Given passage ::
-------------------------

Lost: Childlike Spirit

Do you ever have one of those days where you seem a bit distant? You find yourself wanting to isolate and be left with the thoughts waiting to be processed in your heart and mind?

Today is a day like that for me.

When is the last time you remember feeling great excitement for something?

As a child when it came to spending the night with a friend, going camping and braving whatever the wilderness offered, that feeling you would get when riding horses (carefree), shooting guns, mud fights, night tag, Christmas mornings, vacations. It seemed so much easier to be excited and energized. It seems as our young hearts fade that these giddy emotions only come in waves.

Do our experiences and the obtaining of wisdom cause our childlike spirit to quieten? Is it meant to work like that? I want to go back to the place of facing something new. I want to experience the exhilaration of a ‘first time.’

This song Waves by Dean Lewis, I happened across for the first time today. It fits perfectly into what I am trying to convey in my writing.

Perhaps I’ve let the world slowly creep in and become a cancer to this spirit I am seeking, to the one I had. I hear others often say, “I’m too old to do that anymore.” “I am too old to be so carefree, Ive seen alot in this life and I am tired.” “I am too old to play.” “I am too old to dress like that.” Maybe I have let this world dictate how I should act too much.

Roman 12:2 states, “Do not conform to the pattern of this world, but be transformed by the renewing of your mind. Then you will be able to test and approve what God’s will is—his good, pleasing and perfect will.” I believe a Spirit keeps its childlike momentum when in the presence of its Father. Makes sense.

I have seen many grown adults when in the presence of their parents become childlike again. I have observed the behavior many times. I personally don’t have parents I can come to like that. I see my mom rarely but when I do get the chance, I do tend to act like a child again because I know she accepts me. She makes me feel young. And I think coming in God’s presence can be a key to resurrecting this childlike spirit I crave so much. So I will pursue.

-------------------------

Dataset section ::

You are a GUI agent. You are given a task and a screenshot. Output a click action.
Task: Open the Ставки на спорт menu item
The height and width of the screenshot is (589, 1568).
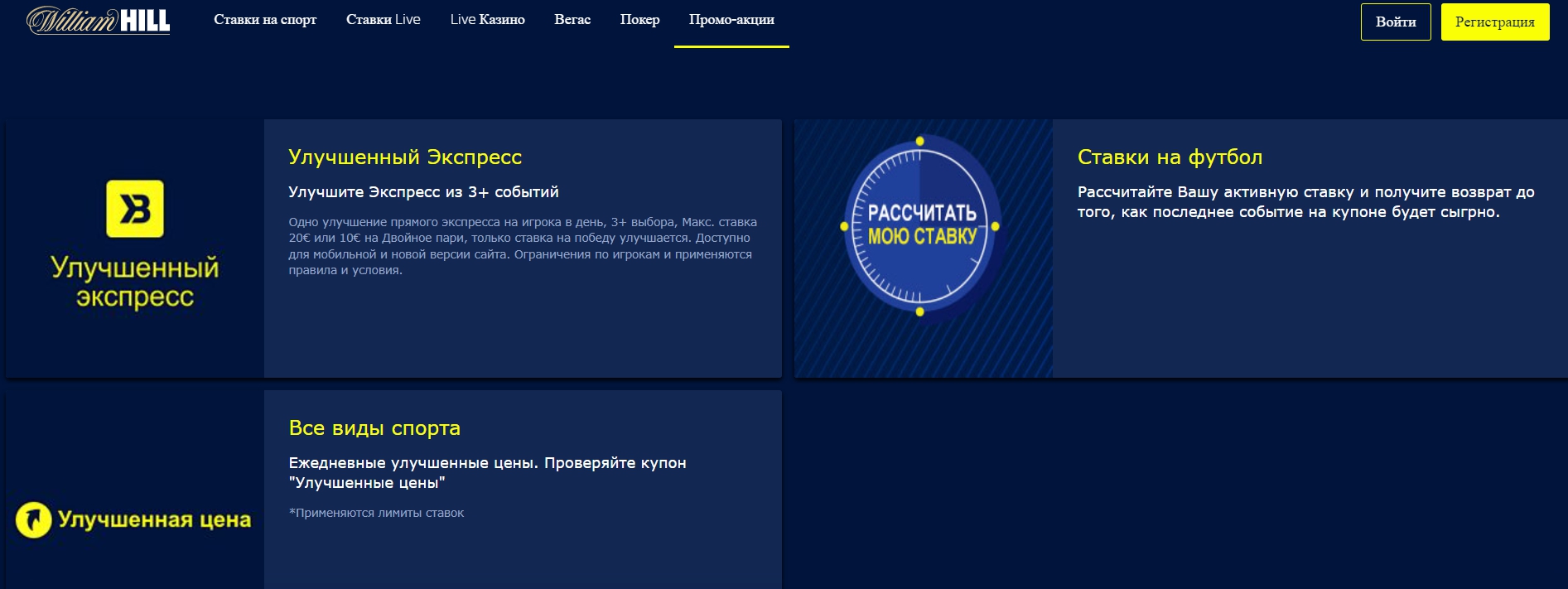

-------------------------

Task brief :: In the passage about a lost childlike spirit, what song does the writer say they came across for the first time that day?

Written solution :: Waves by Dean Lewis